Recently, a jail guard was terminated from his service and on appeal, he was reinstated but the appellate authority did not grant him pay and allowances from the termination to reinstatement. The Court held that he was entitled to get the full pay and allowances as it is given as a fundamental rule.

Exoneration Abroad

According to Article 14 (6) of the International Covenant on Civil and Political Rights, governments must have a legal framework in place to compensate and rehabilitate persons who have been wrongly persecuted by the government.

Since 1989, 2,000 falsely convicted individuals have been exonerated for state and federal offences, according to the National Registry of Exonerations in the United States. In 2016, 166 people were exonerated across the country, the most since the record began over 30 years ago. The ‘Justice for All’ Act was enacted by Congress in 2004 with bipartisan support. Individuals exonerated of federal crimes are entitled to $50,000 for each year spent in prison and $100,000 for each year spent on death row, according to the legislation.

Frances Lee Watson, founder of the Indiana University McKinney School of Law's Wrongful Conviction Clinic, expressed hope that politicians will continue to campaign for restitution. “In Indiana, convictions are continually being overturned and individuals are still being exonerated, but we don't have a compensation law,” she explained.

From 1983 to 1989, Japan's Innocence and Death Information Center identified four exonerations from death row, but none since 1989. Jiang Guoqing, a former air force personnel, was unlawfully executed in Taiwan. When the real criminal, Xu Rongjiu, confessed, he was exonerated. Where lethal penalty is used to discourage offenders, wrongful execution is common.

Conclusion

Due to political pressure, police frequently arrest innocent persons based on their religion or ethnicity in order to quickly conclude the case. The cops are unconcerned about the consequences of their actions, causing misery to innocent people. Not only do wrongful arrests and imprisonment cause years to pass, but victims are often exposed to social isolation and ostracism when they are released.

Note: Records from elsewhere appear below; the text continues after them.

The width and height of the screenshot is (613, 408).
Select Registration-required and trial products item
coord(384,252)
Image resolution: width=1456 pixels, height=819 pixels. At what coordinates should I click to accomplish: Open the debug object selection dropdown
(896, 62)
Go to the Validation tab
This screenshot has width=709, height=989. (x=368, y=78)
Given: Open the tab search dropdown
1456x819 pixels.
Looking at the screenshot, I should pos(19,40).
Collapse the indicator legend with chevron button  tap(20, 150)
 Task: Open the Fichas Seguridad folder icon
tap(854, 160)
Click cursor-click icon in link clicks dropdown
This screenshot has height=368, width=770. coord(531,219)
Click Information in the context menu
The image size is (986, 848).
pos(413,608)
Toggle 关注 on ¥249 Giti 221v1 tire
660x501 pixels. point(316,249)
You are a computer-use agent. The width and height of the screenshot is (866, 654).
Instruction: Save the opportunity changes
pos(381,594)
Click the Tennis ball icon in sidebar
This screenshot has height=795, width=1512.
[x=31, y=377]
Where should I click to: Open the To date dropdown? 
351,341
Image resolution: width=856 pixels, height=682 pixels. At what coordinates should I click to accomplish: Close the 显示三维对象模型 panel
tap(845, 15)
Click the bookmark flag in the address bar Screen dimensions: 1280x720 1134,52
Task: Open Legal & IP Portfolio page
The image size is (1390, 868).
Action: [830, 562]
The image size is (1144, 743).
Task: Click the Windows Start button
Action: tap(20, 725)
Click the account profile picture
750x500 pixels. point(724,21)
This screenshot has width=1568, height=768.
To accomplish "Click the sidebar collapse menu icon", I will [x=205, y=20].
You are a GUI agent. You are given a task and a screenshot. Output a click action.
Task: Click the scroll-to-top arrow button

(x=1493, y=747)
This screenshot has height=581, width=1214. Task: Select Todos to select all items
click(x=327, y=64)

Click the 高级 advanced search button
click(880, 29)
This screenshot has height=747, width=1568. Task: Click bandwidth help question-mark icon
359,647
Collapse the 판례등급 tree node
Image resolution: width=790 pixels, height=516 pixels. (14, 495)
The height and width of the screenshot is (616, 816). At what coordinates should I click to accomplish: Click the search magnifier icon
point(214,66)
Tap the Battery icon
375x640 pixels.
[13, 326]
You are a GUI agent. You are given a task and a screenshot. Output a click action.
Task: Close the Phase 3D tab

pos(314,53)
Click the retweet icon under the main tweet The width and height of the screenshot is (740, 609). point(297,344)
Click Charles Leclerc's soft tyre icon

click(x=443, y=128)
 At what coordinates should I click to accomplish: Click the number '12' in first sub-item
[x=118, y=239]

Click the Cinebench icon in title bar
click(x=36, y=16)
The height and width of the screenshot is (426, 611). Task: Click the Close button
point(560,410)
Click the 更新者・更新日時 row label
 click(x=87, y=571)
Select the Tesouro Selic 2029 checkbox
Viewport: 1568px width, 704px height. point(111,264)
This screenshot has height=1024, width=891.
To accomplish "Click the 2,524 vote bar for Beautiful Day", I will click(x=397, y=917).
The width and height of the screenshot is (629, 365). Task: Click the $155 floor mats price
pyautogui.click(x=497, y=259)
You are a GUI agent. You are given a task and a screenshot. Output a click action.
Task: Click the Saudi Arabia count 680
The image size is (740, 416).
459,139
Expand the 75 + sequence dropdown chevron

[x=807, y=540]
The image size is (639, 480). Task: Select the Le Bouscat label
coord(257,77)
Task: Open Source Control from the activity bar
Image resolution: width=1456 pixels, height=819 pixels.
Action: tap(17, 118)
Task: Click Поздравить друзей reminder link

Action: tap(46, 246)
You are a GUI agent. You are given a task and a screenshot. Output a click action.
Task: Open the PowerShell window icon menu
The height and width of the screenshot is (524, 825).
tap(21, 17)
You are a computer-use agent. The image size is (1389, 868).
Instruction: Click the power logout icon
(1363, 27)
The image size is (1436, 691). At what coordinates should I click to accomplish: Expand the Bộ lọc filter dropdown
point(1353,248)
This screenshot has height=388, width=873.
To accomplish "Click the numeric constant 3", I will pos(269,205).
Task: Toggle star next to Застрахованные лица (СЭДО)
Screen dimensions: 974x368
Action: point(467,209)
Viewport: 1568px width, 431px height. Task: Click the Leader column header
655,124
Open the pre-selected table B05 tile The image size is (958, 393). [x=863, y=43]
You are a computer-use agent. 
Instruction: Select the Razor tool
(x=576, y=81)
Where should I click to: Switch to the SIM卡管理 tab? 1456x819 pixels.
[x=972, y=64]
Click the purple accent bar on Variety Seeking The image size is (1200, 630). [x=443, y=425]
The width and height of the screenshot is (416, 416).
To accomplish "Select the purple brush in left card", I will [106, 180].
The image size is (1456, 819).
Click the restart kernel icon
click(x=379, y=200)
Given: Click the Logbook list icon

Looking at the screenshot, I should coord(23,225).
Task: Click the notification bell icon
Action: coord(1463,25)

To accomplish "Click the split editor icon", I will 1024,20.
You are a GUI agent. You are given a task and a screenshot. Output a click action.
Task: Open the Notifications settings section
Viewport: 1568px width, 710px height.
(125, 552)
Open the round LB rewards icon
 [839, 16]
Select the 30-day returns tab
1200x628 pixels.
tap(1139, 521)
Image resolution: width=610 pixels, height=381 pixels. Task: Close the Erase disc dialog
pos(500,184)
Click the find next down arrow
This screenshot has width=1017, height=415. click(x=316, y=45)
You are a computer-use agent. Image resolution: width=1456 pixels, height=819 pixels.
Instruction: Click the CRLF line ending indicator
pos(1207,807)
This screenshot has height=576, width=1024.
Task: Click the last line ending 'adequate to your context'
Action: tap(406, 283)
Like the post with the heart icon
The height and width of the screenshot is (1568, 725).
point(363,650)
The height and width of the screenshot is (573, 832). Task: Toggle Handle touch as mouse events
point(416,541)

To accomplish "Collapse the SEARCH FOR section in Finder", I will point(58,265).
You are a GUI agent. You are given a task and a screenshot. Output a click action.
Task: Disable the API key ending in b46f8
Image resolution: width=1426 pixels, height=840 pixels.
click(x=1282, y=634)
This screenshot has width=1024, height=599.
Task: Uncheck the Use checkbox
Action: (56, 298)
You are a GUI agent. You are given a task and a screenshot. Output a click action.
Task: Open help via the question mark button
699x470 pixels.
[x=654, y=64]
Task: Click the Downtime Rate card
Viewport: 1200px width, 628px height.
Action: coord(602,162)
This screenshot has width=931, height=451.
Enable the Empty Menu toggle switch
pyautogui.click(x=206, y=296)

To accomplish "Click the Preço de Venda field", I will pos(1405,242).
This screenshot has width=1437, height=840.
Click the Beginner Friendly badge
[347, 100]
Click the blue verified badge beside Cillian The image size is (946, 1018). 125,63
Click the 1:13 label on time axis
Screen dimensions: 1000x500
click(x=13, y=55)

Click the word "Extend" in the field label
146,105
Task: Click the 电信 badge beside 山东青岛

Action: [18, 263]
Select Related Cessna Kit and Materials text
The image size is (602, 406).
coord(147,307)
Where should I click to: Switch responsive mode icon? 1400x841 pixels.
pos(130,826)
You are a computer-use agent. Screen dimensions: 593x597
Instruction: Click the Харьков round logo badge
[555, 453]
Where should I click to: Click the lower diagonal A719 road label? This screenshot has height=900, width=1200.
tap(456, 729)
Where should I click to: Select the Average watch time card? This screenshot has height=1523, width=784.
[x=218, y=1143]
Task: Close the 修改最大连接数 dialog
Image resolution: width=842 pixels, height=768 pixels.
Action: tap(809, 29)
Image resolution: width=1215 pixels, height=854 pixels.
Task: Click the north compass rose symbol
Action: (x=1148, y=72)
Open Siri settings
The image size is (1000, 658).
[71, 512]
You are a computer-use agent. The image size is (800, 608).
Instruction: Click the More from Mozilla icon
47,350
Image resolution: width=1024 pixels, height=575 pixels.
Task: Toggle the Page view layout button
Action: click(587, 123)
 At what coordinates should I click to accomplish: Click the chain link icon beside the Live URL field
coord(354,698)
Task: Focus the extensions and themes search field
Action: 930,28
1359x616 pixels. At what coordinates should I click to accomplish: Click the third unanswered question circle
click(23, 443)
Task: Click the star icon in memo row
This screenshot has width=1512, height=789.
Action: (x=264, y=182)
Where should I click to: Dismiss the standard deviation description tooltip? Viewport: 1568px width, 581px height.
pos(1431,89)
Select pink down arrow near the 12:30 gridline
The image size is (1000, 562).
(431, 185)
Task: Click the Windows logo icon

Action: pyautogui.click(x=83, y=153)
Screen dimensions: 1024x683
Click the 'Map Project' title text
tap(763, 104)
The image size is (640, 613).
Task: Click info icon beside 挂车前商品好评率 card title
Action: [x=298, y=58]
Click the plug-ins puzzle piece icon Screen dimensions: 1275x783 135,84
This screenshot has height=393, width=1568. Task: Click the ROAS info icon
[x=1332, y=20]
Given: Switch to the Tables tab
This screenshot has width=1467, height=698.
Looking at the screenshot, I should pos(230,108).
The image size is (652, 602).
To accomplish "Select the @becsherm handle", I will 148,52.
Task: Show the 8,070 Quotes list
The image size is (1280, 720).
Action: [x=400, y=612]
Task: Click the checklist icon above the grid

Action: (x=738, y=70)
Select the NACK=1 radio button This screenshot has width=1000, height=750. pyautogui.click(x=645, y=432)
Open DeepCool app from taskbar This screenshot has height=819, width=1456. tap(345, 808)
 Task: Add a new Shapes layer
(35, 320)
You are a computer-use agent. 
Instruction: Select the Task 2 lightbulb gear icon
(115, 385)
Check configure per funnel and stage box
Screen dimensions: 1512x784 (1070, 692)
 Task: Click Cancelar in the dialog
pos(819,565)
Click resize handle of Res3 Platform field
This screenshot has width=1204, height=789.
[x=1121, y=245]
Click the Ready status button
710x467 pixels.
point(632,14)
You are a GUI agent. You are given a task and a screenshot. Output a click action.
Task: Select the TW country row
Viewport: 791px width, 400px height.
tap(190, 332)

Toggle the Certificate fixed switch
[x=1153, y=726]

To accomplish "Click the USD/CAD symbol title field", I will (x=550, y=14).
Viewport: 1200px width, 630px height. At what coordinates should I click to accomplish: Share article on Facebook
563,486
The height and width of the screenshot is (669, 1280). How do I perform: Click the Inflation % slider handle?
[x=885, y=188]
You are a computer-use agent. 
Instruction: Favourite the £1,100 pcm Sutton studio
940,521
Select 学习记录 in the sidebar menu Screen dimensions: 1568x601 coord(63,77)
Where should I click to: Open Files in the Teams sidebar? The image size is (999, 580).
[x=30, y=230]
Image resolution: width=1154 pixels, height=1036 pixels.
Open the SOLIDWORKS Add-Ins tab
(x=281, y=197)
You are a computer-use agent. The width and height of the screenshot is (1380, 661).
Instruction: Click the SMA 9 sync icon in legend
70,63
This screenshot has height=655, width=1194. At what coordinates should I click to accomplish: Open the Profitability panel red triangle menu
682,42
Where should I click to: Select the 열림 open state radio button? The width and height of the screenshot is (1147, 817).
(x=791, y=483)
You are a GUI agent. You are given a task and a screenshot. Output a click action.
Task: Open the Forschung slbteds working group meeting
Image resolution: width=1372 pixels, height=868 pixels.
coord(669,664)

The convictions that have kept one distant from friends and relatives for years, as well as the potential to improve one's skills, will not go away with liberation. When a citizen is wrongly prosecuted, she loses her life – the possibilities and ambitions that come with it, mental and physical health, dignity, and social status - not only for herself but for her family as well. If such a loss can be monetised, it can be done in an exceptional manner. Though in terms of returning the years being wrongfully detained and the loss to the pride and reputation of the person cannot be compensated, it is important that at least an attempt is being made to compensate.